Extracted records
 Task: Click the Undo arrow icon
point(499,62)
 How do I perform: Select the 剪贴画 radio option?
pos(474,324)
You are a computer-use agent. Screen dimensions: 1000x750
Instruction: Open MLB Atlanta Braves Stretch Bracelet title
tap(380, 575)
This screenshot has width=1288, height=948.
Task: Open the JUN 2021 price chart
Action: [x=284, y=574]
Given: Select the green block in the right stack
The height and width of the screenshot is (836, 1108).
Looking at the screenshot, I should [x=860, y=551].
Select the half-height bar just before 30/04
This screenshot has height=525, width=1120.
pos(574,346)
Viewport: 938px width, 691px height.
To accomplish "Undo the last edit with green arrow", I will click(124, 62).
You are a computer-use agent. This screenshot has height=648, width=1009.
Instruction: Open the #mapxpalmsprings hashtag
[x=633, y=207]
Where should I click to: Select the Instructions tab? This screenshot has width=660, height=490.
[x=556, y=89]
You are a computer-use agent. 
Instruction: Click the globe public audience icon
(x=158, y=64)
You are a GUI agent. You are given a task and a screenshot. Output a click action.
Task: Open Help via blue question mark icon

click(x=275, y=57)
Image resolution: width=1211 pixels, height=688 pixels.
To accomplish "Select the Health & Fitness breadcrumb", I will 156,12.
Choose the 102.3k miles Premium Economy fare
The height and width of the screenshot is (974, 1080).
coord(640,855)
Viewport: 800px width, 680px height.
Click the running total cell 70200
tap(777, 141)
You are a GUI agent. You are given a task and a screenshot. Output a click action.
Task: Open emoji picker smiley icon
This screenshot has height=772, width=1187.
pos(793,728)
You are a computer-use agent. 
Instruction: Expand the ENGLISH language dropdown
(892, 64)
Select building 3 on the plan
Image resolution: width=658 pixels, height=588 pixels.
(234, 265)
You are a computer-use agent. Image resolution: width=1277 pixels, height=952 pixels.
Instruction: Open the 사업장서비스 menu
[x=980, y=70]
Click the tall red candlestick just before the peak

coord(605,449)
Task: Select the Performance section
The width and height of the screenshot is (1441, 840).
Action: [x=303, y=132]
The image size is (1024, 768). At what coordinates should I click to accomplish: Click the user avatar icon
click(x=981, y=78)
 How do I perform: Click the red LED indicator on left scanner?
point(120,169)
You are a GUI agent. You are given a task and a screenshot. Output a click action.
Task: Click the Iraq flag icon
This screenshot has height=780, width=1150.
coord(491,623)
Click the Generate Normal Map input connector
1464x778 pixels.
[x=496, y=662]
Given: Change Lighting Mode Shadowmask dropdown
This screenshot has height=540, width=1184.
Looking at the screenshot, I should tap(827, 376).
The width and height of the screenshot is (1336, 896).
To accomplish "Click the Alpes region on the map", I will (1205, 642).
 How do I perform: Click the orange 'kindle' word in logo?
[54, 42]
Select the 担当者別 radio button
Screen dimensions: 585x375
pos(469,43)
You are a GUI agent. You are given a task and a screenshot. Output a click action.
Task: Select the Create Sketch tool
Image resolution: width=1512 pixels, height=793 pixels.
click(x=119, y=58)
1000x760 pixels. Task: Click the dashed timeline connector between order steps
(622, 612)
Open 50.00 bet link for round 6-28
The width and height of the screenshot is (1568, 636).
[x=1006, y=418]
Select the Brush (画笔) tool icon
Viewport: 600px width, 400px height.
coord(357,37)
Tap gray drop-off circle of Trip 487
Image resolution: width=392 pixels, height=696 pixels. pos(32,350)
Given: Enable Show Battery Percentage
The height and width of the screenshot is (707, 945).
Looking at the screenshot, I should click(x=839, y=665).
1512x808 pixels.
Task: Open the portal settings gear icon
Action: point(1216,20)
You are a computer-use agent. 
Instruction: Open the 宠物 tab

§ WHAT THE TASK REQUIRES:
Starting at the line with "Given: Enable Show Battery Percentage", retype each line through the final one in the data above, unchanged and with nothing added.

§ FINISHED TASK:
Given: Enable Show Battery Percentage
The height and width of the screenshot is (707, 945).
Looking at the screenshot, I should click(x=839, y=665).
1512x808 pixels.
Task: Open the portal settings gear icon
Action: point(1216,20)
You are a computer-use agent. 
Instruction: Open the 宠物 tab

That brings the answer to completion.